If you are going to attack a competing brand before the INPI, make sure that your own brand is beyond reproach.

Summary
A good understanding of both opposition and invalidity procedures before industrial property offices, as well as the law on indications of geographical source, is essential to defend trademarks relating to geographical names, in particular in the field of agri-food.

In more detail
Les Fermiers Landais, a company established and well known in the South-West, has been operating as a brand and using a geographical name corresponding to a coastal territory of the Landes department, Le Marensin, for more than two decades.
Les Fermiers Landais has owned the trademark “Le marensin”, registered at the INPI since 1997, to designate poultry meat.
Les Fermiers Landais realized that a company had registered a trademark “La Table du Marensin” to designate identical and similar products.
They therefore opposed the registration of this mark before the INPI and the adverse party replied by filing a request for nullity of the opposing mark, on the grounds that “Le marensin” would describe the geographical origin of poultry meat, and therefore would be insusceptible to private appropriation as a trademark.
In this action for nullity, the adversary of Les Fermiers du Sud-Ouest produced numerous publications on the Internet attesting to the existence of the Marensin territory and the presence of numerous poultry farms in the Landes department, including in the territory of Marensin.

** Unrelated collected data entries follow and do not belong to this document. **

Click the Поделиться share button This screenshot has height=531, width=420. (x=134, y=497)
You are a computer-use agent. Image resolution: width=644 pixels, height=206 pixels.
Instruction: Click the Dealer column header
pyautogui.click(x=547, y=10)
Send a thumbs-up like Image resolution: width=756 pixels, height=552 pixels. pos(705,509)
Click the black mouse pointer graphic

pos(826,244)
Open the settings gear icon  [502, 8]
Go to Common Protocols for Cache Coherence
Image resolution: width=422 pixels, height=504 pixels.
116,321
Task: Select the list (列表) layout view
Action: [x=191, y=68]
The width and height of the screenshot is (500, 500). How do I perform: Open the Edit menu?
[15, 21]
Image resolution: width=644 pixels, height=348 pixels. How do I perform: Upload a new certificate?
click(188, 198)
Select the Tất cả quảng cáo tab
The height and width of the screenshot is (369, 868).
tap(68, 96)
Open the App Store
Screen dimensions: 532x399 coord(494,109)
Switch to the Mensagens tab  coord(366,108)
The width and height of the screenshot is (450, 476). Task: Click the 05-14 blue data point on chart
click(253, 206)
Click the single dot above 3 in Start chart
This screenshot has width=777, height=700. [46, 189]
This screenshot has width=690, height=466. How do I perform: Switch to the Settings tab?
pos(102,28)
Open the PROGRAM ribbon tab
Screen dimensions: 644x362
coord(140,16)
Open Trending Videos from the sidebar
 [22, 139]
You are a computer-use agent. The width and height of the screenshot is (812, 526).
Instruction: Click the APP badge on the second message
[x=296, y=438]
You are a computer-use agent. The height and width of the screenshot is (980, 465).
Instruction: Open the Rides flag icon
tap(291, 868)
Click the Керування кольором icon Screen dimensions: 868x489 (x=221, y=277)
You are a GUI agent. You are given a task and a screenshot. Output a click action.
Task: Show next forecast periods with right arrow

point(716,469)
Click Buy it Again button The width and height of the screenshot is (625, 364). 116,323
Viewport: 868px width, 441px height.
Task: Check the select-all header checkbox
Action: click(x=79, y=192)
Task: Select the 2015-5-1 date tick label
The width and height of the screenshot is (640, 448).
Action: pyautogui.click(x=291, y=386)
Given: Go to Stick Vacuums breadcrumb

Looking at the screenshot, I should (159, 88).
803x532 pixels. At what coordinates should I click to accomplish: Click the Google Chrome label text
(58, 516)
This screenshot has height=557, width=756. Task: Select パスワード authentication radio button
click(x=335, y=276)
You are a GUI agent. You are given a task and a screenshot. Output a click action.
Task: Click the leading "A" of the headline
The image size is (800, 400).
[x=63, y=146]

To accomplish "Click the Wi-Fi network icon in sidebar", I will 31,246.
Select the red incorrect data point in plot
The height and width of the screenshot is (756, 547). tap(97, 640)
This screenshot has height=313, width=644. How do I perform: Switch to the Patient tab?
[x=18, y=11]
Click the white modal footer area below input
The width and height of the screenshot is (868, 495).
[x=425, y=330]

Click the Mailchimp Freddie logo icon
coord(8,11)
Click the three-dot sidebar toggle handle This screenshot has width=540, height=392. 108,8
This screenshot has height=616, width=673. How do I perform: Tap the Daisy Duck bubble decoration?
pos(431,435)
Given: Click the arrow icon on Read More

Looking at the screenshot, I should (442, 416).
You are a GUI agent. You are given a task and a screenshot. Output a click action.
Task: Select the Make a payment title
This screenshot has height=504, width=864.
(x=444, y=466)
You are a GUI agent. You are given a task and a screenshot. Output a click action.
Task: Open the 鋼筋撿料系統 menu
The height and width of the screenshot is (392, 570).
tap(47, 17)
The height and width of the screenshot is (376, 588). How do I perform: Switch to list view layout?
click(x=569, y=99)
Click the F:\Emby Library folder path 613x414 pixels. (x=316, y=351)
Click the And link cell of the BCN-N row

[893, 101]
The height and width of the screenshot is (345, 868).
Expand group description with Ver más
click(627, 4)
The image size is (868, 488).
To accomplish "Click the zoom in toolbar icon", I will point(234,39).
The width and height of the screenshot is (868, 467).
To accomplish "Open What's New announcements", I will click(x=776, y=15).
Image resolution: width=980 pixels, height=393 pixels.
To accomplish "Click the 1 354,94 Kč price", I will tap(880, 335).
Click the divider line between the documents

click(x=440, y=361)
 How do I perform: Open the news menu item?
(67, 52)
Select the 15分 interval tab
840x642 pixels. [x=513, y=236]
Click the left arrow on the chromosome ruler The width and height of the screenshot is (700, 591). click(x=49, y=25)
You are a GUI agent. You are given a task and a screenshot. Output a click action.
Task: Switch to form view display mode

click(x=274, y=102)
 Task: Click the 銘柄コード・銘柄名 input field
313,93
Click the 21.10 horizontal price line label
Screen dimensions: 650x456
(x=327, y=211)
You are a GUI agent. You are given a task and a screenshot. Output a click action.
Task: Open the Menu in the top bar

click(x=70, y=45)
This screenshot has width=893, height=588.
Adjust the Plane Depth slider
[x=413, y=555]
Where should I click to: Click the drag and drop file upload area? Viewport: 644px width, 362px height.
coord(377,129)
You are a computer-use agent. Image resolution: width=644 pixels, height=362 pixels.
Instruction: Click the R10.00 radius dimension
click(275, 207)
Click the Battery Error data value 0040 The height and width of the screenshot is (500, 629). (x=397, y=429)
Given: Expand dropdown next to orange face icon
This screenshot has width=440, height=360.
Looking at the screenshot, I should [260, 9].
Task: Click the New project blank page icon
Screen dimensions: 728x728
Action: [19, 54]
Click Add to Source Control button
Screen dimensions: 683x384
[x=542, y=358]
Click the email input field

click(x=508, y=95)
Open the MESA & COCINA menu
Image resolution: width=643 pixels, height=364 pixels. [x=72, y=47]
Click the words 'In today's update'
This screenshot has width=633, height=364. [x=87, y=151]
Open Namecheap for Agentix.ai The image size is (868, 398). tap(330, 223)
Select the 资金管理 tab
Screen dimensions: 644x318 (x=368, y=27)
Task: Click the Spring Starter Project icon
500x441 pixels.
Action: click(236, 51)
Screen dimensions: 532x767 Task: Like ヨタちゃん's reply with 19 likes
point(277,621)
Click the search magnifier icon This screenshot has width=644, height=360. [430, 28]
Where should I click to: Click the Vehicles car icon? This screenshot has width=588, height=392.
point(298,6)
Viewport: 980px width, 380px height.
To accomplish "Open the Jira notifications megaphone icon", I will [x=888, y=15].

Since the recent reform of trademark law, it is possible to request the invalidity of a trademark before the INPI, whereas previously it was necessary to initiate an action before the courts which proved to be longer and more expensive.
Consequently, the risk for trademark owners of seeing their trademarks challenged, following an opposition procedure, has increased significantly.
In the case of our client, this nullity action, beyond the failure of the opposition brought against the competing brand “La Table du Marensin”, raised the very question of the validity of a brand that it operated for two decades.
Problem
The problem posed by this case was the difficulty of defending a trademark composed of a geographical term that may have a link with the products it designates.
This difficulty was exacerbated by the fact that the Marensin area belongs to the Landes department, which benefits from it’s reputation for poultry meat, reflected in the existence of the protected geographical indication (PGI) “Volailles des Landes”.
The risk of confusion between trademark law and the law on indications of geographical origin was obvious in this case.

Solution
The solution lay in Fermiers du Sud-Ouest’s ability to challenge their opponent’s argument by demonstrating that their mark ‘Le Marensin’, although composed of a geographical term, does not evoke the geographical origin of poultry meat for consumers, and can therefore fulfil its function of identifying Fermiers du Sud-Ouest, the company that owns the mark.
In order to do this, it was essential to demonstrate the absence of reputation of the Marensin area for poultry meat and to separate it from the PGI ‘Volailles des Landes’, even though this area is located in the Landes department.
The valued added from JUNCA & ASSOCIÉS
JUNCA & ASSOCIÉS is composed, on the one hand, of lawyers specializing in intellectual property who master consumer law, which is related to trademark law, and, on the other hand, of industrial property attorneys who are experienced in litigation in the opposition and invalidity of trademarks before the INPI.
JUNCA & ASSOCIÉS therefore has a global vision of trademark law and the law of indications of source, which allows it to handle these two matters in trademark litigation, the solution of which lies precisely in their combination.
Result
The INPI rejected the action for nullity brought against the “Le marensin” trademark, considering that JUNCA & ASSOCIÉS had demonstrated that “the relevant consumer was not able to establish a sufficiently direct connection between the products covered and the sign ‘Le marensin’, and to perceive therein immediately and without further reflection a description of an objective and expected characteristic of these products, namely their geographical origin”.